Già l'Algeria aveva insegnato molto sulle tecniche utili a soffocare
la resistenza popolare; tecniche decisive per una guerra contro una nazione
intera, elevate a metodo di governo per conto d'interessi stranieri. A quegli
anni terribili si deve l'ingresso del termine desaparecidos nel lessico
degli orrori. Persone che venivano sequestrate, torturate, quindi fatte scomparire,
gettate in fosse comuni o lanciate dagli elicotteri nel Rio de la Plata.
Il terrore arruolò diversi paesi negli anni 70 e 80 ed i militari argentini
divennero degli autentici esperti del settore. Aiutarono infatti i loro colleghi
torturatori in El Salvador, in Spagna e in Turchia, tutti paesi diretti da militari
ansiosi di regolare i conti con i loro rispettivi popoli.
Ma l'Argentina fu forse il reparto d'eccellenza per il modello imperante, che
consegnava a militari locali con la bava alla bocca un subcontinente intero,
che tentava di smarcarsi dal dominio soffocante e saccheggiatore di Washington.

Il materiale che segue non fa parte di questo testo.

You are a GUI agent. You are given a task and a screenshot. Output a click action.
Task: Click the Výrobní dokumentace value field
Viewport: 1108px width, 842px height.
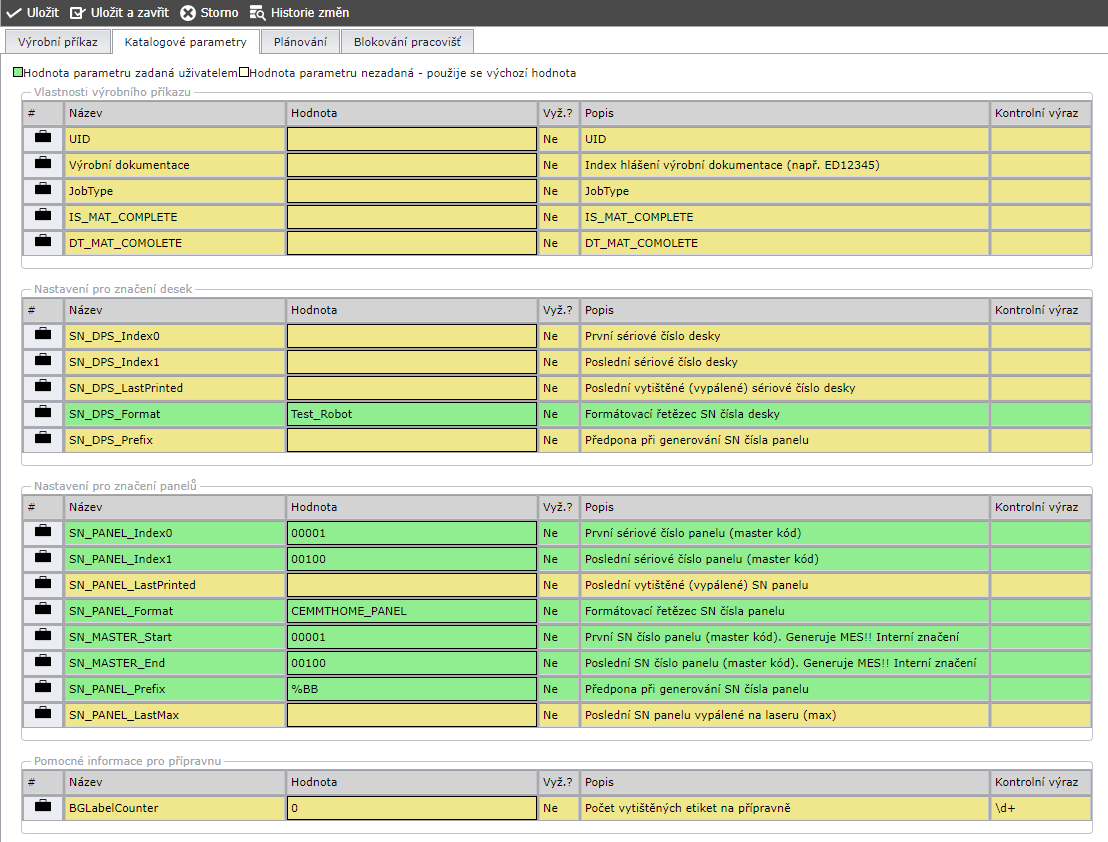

Dietro il sangue versato a fiumi, arrivava il denaro, sprecato a fiumi. Se i
militari si preoccupavano di eliminare gli argentini, le teorie economiche monetariste
dei Chicago Boys, nipotini diligenti dell'economista Milton Friedman,
s'incaricavano di eliminare l'Argentina. In questa nefasta sinergia distruttrice,
che consegnò lutti e miseria ad una nazione intera, la contabilità
tetra della dittatura produsse 43 miliardi di dollari di debito pubblico, saldo
di fine macelleria.
Non furono soli, i barbari in uniforme. Ebbero la compiacenza delle gerarchie
ecclesiastiche, in particolare di Monsignor Pio Laghi, che benediva i torturatori
e cacciava le madri e le nonne di Plaza de Mayo, donne straordinarie che per
30 anni hanno rappresentato la nobiltà argentina. Ogni settimana infatti,
per trenta lunghi anni, hanno sfilato chiedendo la riconsegna in vita dei loro
figli e nipoti sequestrati, sfidando repressione e indifferenza, quando non
addirittura ostilità frontale, come quella manifestata dal monsignore,
che umiliava la sua tonaca e la sua fede pur di garantirsi un ruolo da comprimario
nella "guerra al comunismo".
Quando gli assassini divennero superflui, perché la dottrina di sicurezza
nazionale statunitense aveva assunto orientamenti diversi, la casta militare
tentò di porre il suggello in divenire. Approfittando della debolezza
politica dei governi che avviarono la transizione come quello di Alfonsin, e
della malcelata nostalgia di quello presieduto da Menem, riuscirono ad imporre
due leggi, una denominata Ley de la obediencia debida (legge dell'obbedienza
dovuta) e l'altra Ley del punto final (legge del punto finale). Il principio
ispiratore delle due amnistie mascherate da leggi era l'assoluta non colpevolezza
e non responsabilità dei militari e dei poliziotti argentini per i crimini
commessi, in quanto soggetti ad "ordini superiori". I criminali diventavano
quindi non giudicabili e non perseguibili: un tentativo vergognoso di sbianchettare
una tragedia immensa.
Chi non risponderà dei suoi crimini è proprio Monsignor Pio Laghi.
La chiesa di Roma lo ha assolto e oggi, da pensionato, magari discetta sulla
difesa cattolica del diritto alla vita. Il governo democratico di Nestor Kirschner
si è incaricato di cancellare le due leggi dell'oblio e diversi sono
i militari già arrestati e in attesa dei processi, mentre molti altri
sono già stati condannati.
La settimana scorsa le madri e le nonne dei desaparecidos hanno dichiarato
la fine delle manifestazioni. La loro supplenza è terminata.
Da qualche anno, la giustizia ha preso la cittadinanza argentina.